[Goal of the exercise] Set down all of the data again, character for character.

[Data extracted from a collection]
☆ ☆ ☆ ☆ ☆ ☆ ☆

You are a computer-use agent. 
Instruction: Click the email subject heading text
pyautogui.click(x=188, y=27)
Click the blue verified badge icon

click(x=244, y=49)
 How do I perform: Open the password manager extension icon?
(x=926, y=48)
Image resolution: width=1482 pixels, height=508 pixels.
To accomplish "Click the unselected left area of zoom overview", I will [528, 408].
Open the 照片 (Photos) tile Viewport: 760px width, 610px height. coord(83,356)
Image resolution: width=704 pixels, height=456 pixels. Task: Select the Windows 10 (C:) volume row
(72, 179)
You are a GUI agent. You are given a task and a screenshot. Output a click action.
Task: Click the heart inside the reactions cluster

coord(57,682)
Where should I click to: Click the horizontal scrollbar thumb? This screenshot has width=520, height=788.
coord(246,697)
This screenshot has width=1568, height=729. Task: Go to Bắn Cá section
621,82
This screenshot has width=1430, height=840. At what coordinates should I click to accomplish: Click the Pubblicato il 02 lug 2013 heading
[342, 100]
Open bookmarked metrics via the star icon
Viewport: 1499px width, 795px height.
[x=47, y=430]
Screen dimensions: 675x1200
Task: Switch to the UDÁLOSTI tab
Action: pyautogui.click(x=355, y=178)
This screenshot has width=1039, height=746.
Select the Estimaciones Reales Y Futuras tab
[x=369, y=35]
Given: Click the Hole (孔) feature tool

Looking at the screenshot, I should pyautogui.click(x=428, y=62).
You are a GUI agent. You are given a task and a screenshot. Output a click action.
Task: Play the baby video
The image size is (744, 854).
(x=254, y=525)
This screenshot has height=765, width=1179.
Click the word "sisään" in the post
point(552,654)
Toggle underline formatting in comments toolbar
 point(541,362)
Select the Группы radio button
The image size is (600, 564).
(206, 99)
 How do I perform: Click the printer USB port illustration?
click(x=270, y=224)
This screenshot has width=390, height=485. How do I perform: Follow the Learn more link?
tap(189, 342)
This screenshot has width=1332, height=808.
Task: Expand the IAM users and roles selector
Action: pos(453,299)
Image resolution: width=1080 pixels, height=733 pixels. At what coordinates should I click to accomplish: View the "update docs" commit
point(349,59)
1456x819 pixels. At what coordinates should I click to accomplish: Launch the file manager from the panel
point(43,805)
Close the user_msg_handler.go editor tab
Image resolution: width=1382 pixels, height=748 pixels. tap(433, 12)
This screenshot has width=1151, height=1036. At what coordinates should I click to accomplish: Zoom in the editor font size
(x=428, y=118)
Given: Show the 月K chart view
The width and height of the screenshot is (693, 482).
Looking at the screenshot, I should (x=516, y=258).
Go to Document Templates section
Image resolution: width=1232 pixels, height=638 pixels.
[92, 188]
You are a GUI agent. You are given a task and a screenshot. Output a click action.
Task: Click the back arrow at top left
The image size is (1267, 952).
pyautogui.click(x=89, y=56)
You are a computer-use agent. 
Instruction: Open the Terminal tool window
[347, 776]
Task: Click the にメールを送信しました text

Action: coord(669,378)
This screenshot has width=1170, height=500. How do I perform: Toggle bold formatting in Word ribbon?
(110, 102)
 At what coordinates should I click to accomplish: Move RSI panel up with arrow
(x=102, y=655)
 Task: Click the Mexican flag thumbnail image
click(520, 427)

☆ ☆ ☆ ☆ ☆ ☆ ☆

[Exercise output]
You are a computer-use agent. 
Instruction: Click the email subject heading text
pyautogui.click(x=188, y=27)
Click the blue verified badge icon

click(x=244, y=49)
 How do I perform: Open the password manager extension icon?
(x=926, y=48)
Image resolution: width=1482 pixels, height=508 pixels.
To accomplish "Click the unselected left area of zoom overview", I will [528, 408].
Open the 照片 (Photos) tile Viewport: 760px width, 610px height. coord(83,356)
Image resolution: width=704 pixels, height=456 pixels. Task: Select the Windows 10 (C:) volume row
(72, 179)
You are a GUI agent. You are given a task and a screenshot. Output a click action.
Task: Click the heart inside the reactions cluster

coord(57,682)
Where should I click to: Click the horizontal scrollbar thumb? This screenshot has width=520, height=788.
coord(246,697)
This screenshot has width=1568, height=729. Task: Go to Bắn Cá section
621,82
This screenshot has width=1430, height=840. At what coordinates should I click to accomplish: Click the Pubblicato il 02 lug 2013 heading
[342, 100]
Open bookmarked metrics via the star icon
Viewport: 1499px width, 795px height.
[x=47, y=430]
Screen dimensions: 675x1200
Task: Switch to the UDÁLOSTI tab
Action: pyautogui.click(x=355, y=178)
This screenshot has width=1039, height=746.
Select the Estimaciones Reales Y Futuras tab
[x=369, y=35]
Given: Click the Hole (孔) feature tool

Looking at the screenshot, I should pyautogui.click(x=428, y=62).
You are a GUI agent. You are given a task and a screenshot. Output a click action.
Task: Play the baby video
The image size is (744, 854).
(x=254, y=525)
This screenshot has height=765, width=1179.
Click the word "sisään" in the post
point(552,654)
Toggle underline formatting in comments toolbar
 point(541,362)
Select the Группы radio button
The image size is (600, 564).
(206, 99)
 How do I perform: Click the printer USB port illustration?
click(x=270, y=224)
This screenshot has width=390, height=485. How do I perform: Follow the Learn more link?
tap(189, 342)
This screenshot has width=1332, height=808.
Task: Expand the IAM users and roles selector
Action: pos(453,299)
Image resolution: width=1080 pixels, height=733 pixels. At what coordinates should I click to accomplish: View the "update docs" commit
point(349,59)
1456x819 pixels. At what coordinates should I click to accomplish: Launch the file manager from the panel
point(43,805)
Close the user_msg_handler.go editor tab
Image resolution: width=1382 pixels, height=748 pixels. tap(433, 12)
This screenshot has width=1151, height=1036. At what coordinates should I click to accomplish: Zoom in the editor font size
(x=428, y=118)
Given: Show the 月K chart view
The width and height of the screenshot is (693, 482).
Looking at the screenshot, I should (x=516, y=258).
Go to Document Templates section
Image resolution: width=1232 pixels, height=638 pixels.
[92, 188]
You are a GUI agent. You are given a task and a screenshot. Output a click action.
Task: Click the back arrow at top left
The image size is (1267, 952).
pyautogui.click(x=89, y=56)
You are a computer-use agent. 
Instruction: Open the Terminal tool window
[347, 776]
Task: Click the にメールを送信しました text

Action: coord(669,378)
This screenshot has width=1170, height=500. How do I perform: Toggle bold formatting in Word ribbon?
(110, 102)
 At what coordinates should I click to accomplish: Move RSI panel up with arrow
(x=102, y=655)
 Task: Click the Mexican flag thumbnail image
click(520, 427)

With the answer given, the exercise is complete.